**URAIAN TUGAS**
Tulis ulang kata demi kata entri di bawah, mulai dari baris pertama sampai baris yang memuat "tap(46, 209)". Kedua baris batas itu ikut disalin.

---------- BAHAN YANG DISEDIAKAN

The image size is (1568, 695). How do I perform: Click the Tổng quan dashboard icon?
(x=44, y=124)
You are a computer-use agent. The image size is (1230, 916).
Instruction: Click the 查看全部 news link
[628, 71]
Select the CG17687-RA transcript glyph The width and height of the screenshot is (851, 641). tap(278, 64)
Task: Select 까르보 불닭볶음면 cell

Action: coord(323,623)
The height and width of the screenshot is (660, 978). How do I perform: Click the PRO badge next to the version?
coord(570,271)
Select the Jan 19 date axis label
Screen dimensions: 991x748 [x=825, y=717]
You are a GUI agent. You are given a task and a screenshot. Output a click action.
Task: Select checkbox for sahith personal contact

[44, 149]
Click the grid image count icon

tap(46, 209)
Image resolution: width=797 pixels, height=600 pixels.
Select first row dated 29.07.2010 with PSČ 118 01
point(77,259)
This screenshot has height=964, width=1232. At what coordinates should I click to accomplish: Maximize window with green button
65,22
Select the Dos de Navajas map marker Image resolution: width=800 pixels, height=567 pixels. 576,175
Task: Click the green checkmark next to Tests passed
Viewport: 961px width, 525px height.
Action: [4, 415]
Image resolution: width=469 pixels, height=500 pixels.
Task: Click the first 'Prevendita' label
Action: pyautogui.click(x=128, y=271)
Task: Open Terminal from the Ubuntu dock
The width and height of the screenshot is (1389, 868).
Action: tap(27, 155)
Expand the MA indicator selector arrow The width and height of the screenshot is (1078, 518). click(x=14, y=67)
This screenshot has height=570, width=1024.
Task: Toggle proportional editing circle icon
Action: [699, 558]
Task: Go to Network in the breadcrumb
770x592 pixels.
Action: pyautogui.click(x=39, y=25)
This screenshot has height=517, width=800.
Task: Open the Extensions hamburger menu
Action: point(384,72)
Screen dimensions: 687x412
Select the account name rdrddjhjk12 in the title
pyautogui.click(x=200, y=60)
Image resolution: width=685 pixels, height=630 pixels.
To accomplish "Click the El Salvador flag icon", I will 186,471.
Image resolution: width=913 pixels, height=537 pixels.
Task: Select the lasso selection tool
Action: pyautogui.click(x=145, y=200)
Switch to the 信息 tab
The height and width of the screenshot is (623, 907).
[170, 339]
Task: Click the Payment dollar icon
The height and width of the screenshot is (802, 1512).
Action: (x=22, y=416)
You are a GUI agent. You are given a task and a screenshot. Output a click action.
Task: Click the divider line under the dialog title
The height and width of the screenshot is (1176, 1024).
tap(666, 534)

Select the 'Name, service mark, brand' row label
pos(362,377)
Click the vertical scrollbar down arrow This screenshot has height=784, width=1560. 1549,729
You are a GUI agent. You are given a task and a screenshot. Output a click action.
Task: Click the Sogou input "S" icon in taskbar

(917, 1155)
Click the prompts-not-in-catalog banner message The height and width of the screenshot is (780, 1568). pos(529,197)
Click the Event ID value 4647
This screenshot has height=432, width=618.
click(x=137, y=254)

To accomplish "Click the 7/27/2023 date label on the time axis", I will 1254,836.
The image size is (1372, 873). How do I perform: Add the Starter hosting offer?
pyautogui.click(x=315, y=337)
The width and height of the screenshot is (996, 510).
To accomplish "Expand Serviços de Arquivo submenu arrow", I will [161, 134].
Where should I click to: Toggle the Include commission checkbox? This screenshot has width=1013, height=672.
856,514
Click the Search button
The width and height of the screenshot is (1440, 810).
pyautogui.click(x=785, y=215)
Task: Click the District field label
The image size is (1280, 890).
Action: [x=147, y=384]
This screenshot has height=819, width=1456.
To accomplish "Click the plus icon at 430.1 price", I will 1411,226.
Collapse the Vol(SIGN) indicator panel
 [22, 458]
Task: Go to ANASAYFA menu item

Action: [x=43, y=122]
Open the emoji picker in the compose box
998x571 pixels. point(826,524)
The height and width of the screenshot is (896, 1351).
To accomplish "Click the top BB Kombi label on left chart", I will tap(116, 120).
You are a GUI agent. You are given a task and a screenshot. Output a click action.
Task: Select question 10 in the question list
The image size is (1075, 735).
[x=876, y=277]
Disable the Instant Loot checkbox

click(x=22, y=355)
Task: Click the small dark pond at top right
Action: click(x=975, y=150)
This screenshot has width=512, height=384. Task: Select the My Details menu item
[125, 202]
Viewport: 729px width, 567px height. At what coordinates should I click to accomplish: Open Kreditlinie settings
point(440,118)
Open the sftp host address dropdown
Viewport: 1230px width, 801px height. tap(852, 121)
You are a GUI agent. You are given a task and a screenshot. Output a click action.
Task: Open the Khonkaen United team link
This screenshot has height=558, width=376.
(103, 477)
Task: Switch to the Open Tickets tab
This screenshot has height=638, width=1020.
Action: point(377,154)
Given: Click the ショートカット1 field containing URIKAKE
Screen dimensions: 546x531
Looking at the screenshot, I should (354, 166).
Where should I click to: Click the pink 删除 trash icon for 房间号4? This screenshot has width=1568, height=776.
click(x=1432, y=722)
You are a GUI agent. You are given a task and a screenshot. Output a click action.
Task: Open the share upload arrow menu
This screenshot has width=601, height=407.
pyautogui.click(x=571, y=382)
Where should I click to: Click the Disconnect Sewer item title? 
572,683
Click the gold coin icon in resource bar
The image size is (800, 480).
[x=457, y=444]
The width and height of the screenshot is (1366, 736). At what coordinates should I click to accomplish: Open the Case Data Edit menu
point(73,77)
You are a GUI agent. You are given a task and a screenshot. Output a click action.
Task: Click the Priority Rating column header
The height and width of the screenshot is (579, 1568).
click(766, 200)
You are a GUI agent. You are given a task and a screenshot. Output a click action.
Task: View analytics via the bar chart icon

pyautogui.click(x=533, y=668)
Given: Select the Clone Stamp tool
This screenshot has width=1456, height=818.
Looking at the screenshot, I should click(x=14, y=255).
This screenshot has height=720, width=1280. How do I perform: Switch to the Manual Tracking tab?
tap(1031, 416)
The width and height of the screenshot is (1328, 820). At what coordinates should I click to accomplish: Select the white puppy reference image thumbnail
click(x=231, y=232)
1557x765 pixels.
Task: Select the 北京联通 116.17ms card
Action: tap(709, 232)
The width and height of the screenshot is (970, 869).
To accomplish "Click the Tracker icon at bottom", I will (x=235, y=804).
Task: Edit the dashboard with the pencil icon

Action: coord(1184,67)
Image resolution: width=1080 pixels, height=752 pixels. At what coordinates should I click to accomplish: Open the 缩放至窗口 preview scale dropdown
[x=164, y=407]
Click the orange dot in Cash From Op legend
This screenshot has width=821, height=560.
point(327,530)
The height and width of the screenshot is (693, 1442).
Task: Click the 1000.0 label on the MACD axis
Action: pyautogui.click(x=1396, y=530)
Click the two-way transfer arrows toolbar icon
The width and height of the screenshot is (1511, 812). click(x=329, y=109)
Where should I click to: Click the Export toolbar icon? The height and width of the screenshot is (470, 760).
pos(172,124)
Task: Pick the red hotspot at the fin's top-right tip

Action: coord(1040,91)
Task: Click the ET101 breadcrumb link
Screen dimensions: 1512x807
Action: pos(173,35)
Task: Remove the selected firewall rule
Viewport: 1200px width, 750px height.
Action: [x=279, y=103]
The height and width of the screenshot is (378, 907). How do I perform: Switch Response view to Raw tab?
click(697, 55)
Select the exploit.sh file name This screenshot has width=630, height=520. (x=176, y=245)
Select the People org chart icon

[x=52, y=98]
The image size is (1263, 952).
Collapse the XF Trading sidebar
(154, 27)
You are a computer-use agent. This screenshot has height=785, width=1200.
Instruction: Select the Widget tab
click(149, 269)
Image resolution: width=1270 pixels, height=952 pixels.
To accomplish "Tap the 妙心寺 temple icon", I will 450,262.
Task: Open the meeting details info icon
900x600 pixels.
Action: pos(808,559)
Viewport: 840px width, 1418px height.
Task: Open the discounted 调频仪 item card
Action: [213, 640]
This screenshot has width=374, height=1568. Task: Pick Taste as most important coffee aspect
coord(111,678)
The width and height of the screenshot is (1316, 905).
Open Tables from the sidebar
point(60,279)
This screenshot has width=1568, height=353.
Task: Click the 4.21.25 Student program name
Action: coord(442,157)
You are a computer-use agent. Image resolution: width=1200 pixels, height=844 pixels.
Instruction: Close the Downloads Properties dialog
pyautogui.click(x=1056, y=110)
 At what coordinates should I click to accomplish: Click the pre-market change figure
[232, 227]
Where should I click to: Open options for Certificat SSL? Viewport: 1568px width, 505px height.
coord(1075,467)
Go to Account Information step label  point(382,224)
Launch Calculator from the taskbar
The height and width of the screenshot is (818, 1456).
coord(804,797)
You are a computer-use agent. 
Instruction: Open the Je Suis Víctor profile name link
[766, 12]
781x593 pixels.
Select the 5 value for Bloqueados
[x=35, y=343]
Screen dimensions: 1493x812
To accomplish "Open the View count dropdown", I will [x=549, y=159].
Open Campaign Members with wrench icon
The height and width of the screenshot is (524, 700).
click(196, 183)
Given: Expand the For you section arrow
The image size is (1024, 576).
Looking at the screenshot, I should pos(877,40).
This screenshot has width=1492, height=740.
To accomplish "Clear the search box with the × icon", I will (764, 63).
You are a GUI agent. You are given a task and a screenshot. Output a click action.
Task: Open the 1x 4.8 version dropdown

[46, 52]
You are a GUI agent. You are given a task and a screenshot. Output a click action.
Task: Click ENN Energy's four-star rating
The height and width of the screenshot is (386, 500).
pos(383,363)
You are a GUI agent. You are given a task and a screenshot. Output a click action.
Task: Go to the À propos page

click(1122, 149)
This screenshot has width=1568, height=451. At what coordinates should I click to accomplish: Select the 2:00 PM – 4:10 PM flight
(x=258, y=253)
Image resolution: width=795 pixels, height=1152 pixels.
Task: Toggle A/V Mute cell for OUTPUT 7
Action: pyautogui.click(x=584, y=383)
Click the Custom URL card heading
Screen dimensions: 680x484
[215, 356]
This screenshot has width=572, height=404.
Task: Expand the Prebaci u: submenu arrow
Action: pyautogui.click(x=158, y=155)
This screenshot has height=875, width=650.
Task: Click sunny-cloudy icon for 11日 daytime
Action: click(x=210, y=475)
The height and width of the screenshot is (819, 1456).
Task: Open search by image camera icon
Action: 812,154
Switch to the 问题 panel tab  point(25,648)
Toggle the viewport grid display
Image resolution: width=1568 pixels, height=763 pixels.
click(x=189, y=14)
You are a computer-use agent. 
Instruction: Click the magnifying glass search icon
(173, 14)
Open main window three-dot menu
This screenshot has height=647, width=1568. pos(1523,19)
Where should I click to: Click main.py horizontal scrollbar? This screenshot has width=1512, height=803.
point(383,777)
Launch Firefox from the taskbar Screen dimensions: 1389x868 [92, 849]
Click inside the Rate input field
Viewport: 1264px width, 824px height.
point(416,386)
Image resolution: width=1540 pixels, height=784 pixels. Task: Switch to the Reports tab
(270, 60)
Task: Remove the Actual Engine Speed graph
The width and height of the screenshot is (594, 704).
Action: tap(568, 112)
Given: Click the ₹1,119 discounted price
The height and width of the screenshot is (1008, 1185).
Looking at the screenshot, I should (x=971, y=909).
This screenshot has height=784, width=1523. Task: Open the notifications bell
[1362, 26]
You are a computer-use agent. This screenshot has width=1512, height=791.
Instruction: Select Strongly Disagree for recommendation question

--------------------

**PENYELESAIAN LENGKAP**
The image size is (1568, 695). How do I perform: Click the Tổng quan dashboard icon?
(x=44, y=124)
You are a computer-use agent. The image size is (1230, 916).
Instruction: Click the 查看全部 news link
[628, 71]
Select the CG17687-RA transcript glyph The width and height of the screenshot is (851, 641). tap(278, 64)
Task: Select 까르보 불닭볶음면 cell

Action: coord(323,623)
The height and width of the screenshot is (660, 978). How do I perform: Click the PRO badge next to the version?
coord(570,271)
Select the Jan 19 date axis label
Screen dimensions: 991x748 [x=825, y=717]
You are a GUI agent. You are given a task and a screenshot. Output a click action.
Task: Select checkbox for sahith personal contact

[44, 149]
Click the grid image count icon

tap(46, 209)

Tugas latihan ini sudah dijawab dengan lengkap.